◆ Page text:
+ + + + +
Lauren R. Taylor is a member of The Washington Post’s editorial page staff and a self-defense instructor and anti-violence educator.
You’ve probably seen that viral video where a woman walked around New York for 10 hours and was harassed 108 times. It’s sparked a lot of conversation around two questions: Is that really harassment, and is it really a bad thing? And how come all the harassers were men of color? Here are some answers.
Why are comments men make to women such a big deal?
Most women have negative responses to being harassed. I teach empowerment self-defense, and in almost 30 years of teaching I’ve heard hundreds — maybe thousands — of women talk about feeling afraid, disgusted, humiliated, furious and powerless.
When I was younger and got harassed more often, I was exhausted and irritated (at the very least) every day after I traversed a gauntlet on my 2-mile walk to work from Mt. Pleasant to Dupont Circle. Five to eight incidents of harassment was normal.
When women answer harassers, they often get nasty replies, like “c—” or “uptight b—.” That alone gives the lie to the “compliment” defense. It’s not a compliment, and it’s not just “good morning,” because of the underlying threat of rape. Women fear rape, and it’s a realistic fear: Almost 20 percent of women are raped in their lifetimes, and that doesn’t include sexual coercion other than rape, or abusive relationships. Harassment tells women and LGBTQ folks (the other group most likely to experience this type of harassment) that they don’t own their bodies when they’re in public spaces.
If you wonder why “you look nice” or “smile” can feel threatening, ask harassers why they don’t say those things to the men they pass. If these harassers were “just being polite,” it would make sense to do that, right? That’s the reason such remarks feel threatening: They remind us of our status of “other” and “lesser,” and they remind us that men have to power to objectify us and our bodies. Sexual harassment is on a spectrum with sexual assault, and street harassment is the day-to-day, minute-by-minute, reminder of our vulnerability.
Why weren’t more of the harassers white?
+ + + + +
◆ Saved data entries:
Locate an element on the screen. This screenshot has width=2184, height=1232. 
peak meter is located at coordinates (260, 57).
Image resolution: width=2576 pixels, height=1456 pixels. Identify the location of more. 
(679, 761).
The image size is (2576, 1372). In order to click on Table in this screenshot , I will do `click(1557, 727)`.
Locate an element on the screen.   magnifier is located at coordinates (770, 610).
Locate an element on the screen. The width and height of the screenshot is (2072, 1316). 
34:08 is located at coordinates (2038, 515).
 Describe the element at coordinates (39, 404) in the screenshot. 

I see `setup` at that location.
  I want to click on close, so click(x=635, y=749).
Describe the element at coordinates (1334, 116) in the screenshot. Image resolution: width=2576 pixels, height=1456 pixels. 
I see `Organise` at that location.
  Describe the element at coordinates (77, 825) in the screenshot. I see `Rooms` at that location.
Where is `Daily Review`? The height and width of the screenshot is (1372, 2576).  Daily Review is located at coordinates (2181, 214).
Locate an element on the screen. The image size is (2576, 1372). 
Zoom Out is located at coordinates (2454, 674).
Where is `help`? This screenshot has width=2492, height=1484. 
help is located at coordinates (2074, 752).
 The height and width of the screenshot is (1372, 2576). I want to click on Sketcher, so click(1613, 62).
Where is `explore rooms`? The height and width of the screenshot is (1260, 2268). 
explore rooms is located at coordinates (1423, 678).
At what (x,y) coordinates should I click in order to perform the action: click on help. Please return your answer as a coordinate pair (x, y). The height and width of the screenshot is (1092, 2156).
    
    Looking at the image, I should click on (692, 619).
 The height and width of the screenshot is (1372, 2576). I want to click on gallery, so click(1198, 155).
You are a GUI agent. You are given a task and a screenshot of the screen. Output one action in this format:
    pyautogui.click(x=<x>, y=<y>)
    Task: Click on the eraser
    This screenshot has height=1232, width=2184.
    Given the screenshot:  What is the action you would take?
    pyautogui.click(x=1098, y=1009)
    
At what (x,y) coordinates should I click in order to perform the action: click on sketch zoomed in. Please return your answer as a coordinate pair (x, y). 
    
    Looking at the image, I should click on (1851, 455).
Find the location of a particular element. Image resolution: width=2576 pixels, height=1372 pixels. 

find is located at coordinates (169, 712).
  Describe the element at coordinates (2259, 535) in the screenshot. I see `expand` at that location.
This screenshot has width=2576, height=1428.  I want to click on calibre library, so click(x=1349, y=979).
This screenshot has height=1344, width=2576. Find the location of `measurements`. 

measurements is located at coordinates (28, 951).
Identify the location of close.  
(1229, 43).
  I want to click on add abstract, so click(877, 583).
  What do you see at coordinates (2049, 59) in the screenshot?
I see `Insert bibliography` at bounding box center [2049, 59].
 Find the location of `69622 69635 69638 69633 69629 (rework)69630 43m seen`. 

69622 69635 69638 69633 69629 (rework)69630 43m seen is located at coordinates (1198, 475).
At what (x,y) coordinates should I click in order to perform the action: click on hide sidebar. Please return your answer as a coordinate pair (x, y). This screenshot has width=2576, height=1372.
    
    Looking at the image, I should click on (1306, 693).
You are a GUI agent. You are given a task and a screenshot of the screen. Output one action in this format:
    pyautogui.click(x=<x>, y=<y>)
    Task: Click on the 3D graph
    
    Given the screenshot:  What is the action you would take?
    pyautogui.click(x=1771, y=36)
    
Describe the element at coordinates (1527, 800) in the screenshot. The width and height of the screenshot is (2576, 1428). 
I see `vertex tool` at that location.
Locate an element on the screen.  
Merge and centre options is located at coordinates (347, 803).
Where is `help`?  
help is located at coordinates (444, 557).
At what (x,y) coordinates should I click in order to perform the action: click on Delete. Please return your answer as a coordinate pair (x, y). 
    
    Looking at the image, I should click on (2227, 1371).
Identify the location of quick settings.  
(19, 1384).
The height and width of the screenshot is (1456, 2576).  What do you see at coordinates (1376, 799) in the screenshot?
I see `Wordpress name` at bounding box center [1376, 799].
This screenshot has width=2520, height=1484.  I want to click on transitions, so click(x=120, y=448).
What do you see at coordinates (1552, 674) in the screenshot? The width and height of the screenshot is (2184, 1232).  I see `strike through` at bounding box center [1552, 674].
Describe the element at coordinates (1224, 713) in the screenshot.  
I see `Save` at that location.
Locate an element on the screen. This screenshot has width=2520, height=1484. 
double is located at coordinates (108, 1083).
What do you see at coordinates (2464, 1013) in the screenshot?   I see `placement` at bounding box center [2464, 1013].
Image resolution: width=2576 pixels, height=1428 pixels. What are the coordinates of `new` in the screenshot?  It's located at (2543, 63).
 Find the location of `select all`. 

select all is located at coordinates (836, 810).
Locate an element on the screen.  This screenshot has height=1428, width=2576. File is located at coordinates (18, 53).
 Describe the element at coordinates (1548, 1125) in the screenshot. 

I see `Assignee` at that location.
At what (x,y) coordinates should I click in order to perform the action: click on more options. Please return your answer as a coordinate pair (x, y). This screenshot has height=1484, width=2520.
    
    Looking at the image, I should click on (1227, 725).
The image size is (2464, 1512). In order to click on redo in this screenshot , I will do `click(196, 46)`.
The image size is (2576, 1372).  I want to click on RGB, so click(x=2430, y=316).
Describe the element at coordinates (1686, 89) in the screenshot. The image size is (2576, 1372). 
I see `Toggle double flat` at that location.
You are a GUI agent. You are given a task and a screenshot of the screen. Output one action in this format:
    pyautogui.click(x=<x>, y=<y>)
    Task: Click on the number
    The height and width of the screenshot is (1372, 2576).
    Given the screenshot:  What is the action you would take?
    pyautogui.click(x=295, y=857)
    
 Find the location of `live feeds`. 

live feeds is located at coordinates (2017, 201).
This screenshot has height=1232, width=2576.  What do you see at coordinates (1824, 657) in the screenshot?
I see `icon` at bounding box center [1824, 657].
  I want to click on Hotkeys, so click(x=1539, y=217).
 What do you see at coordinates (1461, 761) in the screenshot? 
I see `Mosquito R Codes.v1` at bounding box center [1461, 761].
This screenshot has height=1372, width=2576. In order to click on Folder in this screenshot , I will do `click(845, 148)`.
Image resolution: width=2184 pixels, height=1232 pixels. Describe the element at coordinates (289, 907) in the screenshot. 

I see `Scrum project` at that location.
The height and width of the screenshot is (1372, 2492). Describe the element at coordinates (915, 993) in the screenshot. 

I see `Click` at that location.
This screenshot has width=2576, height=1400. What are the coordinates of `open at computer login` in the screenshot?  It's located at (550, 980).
+ + + + +
◆ Work request 1:
In the street harassment article, how long was the writer's walk to work, and between which two places?
◆ Work request 2:
Say whether each statement agrees with the street harassment article, quoting the words that decide it: (a) The woman in the viral video was harassed 108 times over 10 hours. (b) The writer has taught empowerment self-defense for more than 40 years. (c) Almost 20 percent of women are raped in their lifetimes.
The entries are not needed for this work.

◆ Your response 1:
It was a 2-mile walk from Mt. Pleasant to Dupont Circle.

◆ Your response 2:
(a) Yes: "a woman walked around New York for 10 hours and was harassed 108 times"
(b) No: "in almost 30 years of teaching"
(c) Yes: "Almost 20 percent of women are raped in their lifetimes"